Da die Renaissance keinen Bruch mit dem vorangegangen Zeitalter markierte, sieht sich Le Goff veranlasst, vom „Langen Mittelalter“ zu sprechen:

Jetzt gilt es aufzuzeigen, dass es sowohl auf wirtschaftlichem, politischem und sozialem als auch auf kulturellem Gebiet im 16. Jahrhundert, eigentlich sogar bis zur Mitte des 18. Jahrhunderts, keine grundlegende Veränderung gegeben hat, die eine Trennung zwischen dem Mittelalter und einer neuen, anderen Periode, die dann Renaissance wäre, rechtfertigen würde.

Le Goff bestreitet den Wert der Periodisierung für die Geschichtswissenschaft keineswegs; jedoch mahnt er dazu, die Dauer der Epochen nicht zu unterschätzen, und zeitweilige Brüche nicht überzubewerten und sogleich mit einem neuen Zeitalter gleichzusetzen:

Ich für meinen Teil glaube, dass wir der Wirklichkeit und einer Periodisierung, die einen zugleich bequemen als auch ergiebigen Gebrauch der Geschichte zulässt, näher kommen, wenn wir in Betracht ziehen, dass lange Perioden von zwar wichtigen, allerdings nicht entscheidenden Phasen der Veränderung geprägt sind: Unterperioden, die man im Falle des Mittelalters „Renaissancen“ nennt, um das Neue mit der Vorstellung einer Rückkehr zu einem goldenen Zeitalter zu kombinieren.

Mit ähnlichen Fragen wie Le Goff haben sich Reinhart Koselleck in Zeitschichten und Heinz-Dieter Kittsteiner in Die Stabilisierungsmoderne beschäftigt.

Quellzeilen:
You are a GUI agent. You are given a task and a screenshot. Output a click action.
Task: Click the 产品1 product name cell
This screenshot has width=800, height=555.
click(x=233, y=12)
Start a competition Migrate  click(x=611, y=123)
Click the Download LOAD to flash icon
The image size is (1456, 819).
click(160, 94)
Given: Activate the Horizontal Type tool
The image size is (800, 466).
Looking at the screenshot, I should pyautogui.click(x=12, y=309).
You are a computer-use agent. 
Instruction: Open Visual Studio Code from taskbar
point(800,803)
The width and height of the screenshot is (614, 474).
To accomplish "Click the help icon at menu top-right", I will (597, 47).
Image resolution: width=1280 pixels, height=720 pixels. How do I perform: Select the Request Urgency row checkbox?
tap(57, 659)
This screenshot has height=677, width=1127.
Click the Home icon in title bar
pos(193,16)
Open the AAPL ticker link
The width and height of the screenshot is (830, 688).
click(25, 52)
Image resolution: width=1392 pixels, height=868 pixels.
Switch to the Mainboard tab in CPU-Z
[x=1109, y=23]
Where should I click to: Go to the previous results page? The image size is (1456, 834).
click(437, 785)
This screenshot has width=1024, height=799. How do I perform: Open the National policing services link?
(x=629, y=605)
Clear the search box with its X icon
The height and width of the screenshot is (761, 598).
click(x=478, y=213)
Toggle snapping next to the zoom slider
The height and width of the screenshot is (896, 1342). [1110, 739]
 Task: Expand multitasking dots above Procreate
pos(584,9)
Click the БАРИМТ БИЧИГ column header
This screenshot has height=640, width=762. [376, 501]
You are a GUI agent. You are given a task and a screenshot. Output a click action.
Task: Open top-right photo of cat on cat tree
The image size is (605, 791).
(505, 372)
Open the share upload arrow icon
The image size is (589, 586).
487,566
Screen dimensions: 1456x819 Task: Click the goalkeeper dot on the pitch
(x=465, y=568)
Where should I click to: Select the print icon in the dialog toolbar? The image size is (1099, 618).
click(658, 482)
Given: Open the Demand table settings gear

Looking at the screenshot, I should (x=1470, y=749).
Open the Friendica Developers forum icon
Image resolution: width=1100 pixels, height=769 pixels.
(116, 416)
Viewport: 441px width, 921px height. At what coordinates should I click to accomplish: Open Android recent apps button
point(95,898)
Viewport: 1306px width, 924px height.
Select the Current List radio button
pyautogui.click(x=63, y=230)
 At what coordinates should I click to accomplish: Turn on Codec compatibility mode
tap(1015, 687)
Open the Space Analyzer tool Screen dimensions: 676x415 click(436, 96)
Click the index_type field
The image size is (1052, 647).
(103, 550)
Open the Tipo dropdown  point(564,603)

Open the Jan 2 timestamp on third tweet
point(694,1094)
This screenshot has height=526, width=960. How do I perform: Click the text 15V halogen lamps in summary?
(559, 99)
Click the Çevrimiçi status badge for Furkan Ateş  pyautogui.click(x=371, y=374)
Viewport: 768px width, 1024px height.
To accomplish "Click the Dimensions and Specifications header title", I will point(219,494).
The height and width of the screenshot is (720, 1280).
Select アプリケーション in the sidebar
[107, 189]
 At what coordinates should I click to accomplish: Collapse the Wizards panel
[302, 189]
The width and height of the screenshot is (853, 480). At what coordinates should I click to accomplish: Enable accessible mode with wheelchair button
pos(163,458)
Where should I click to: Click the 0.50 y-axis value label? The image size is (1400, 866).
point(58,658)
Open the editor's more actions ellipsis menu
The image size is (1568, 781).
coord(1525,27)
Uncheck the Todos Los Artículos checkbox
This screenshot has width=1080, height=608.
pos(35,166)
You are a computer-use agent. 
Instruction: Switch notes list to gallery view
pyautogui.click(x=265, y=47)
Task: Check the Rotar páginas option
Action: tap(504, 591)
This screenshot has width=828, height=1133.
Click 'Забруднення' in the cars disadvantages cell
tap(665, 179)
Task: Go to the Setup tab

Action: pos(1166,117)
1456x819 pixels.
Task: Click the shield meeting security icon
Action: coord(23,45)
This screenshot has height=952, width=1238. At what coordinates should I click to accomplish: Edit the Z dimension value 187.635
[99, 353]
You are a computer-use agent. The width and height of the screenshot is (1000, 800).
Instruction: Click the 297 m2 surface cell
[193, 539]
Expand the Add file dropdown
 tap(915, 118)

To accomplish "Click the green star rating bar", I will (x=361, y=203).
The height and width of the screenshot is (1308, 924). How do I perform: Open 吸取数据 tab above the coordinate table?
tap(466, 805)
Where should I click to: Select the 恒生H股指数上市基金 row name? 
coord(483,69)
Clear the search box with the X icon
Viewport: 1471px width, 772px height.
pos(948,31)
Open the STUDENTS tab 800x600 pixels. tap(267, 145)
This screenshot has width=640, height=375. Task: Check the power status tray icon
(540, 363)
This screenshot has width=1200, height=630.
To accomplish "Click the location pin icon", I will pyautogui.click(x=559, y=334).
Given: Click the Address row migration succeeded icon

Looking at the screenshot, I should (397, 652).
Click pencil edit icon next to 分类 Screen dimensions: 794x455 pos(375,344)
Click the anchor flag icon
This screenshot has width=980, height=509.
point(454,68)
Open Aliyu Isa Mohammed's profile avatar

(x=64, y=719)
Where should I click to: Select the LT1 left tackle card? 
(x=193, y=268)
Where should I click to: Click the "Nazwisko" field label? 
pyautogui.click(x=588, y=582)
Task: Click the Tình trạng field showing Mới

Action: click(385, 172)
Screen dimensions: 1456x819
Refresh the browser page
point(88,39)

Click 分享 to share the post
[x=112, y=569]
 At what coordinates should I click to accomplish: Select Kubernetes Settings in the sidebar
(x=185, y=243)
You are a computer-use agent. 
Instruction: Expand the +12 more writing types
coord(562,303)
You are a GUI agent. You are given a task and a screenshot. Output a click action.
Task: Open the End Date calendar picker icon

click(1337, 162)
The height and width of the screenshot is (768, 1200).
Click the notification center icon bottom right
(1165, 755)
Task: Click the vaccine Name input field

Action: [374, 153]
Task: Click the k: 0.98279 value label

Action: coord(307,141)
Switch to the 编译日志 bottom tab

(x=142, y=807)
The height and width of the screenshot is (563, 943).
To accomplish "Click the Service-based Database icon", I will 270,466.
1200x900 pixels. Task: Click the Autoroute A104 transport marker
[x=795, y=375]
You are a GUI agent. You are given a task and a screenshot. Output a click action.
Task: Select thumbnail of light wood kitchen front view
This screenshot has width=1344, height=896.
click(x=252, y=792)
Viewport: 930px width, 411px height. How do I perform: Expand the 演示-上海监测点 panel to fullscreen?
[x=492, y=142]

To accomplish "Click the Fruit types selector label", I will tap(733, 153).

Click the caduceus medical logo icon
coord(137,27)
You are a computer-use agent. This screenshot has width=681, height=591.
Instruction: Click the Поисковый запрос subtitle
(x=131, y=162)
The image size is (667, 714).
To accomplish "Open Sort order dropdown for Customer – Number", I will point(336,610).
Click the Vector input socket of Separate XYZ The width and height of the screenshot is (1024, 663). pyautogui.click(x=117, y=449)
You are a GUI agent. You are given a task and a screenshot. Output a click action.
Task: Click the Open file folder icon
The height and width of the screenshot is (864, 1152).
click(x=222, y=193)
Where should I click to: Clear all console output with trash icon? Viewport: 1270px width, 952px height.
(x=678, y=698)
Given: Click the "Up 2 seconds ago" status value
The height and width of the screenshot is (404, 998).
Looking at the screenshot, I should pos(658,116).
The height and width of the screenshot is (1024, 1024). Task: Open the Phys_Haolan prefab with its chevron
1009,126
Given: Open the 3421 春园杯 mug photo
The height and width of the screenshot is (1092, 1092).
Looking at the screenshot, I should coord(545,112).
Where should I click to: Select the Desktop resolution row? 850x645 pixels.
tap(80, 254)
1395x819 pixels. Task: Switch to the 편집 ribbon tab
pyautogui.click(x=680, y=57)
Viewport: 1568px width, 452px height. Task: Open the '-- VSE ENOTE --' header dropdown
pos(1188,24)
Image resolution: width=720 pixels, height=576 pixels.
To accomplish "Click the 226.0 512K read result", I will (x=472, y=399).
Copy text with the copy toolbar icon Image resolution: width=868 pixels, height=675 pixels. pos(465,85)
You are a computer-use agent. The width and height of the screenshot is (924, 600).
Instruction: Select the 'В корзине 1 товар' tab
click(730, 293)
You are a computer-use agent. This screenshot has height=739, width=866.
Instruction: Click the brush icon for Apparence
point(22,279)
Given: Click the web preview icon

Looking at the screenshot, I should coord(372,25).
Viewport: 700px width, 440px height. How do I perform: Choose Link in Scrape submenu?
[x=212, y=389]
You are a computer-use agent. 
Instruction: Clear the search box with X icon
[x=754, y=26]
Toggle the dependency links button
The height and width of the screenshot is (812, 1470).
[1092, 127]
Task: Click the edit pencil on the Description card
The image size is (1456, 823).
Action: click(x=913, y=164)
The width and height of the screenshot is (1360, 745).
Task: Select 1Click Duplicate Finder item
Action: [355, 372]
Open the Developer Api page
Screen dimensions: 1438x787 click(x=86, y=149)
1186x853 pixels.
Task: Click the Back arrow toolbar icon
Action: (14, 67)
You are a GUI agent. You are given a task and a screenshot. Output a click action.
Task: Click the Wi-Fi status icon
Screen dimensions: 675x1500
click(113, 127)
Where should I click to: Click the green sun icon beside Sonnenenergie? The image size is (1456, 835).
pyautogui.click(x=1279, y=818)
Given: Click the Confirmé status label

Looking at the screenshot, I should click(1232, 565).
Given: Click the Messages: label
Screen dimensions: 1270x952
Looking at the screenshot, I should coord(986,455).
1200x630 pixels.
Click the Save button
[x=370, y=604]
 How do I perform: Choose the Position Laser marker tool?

#### [Arbeitsauftrag]
Beantworte anhand des Auszugs zum „Langen Mittelalter“ die folgenden Fragen:
(a) Bis wann hat es laut dem ersten Zitat eigentlich keine grundlegende Veränderung gegeben?
(b) Wie nennt man im Falle des Mittelalters die Unterperioden, von denen im zweiten Zitat die Rede ist?
(c) Welche beiden Autoren haben sich mit ähnlichen Fragen wie Le Goff beschäftigt, und in welchen Werken?

#### [Schriftliche Antwort]
(a) Bis zur Mitte des 18. Jahrhunderts.
(b) „Renaissancen“.
(c) Reinhart Koselleck in Zeitschichten und Heinz-Dieter Kittsteiner in Die Stabilisierungsmoderne.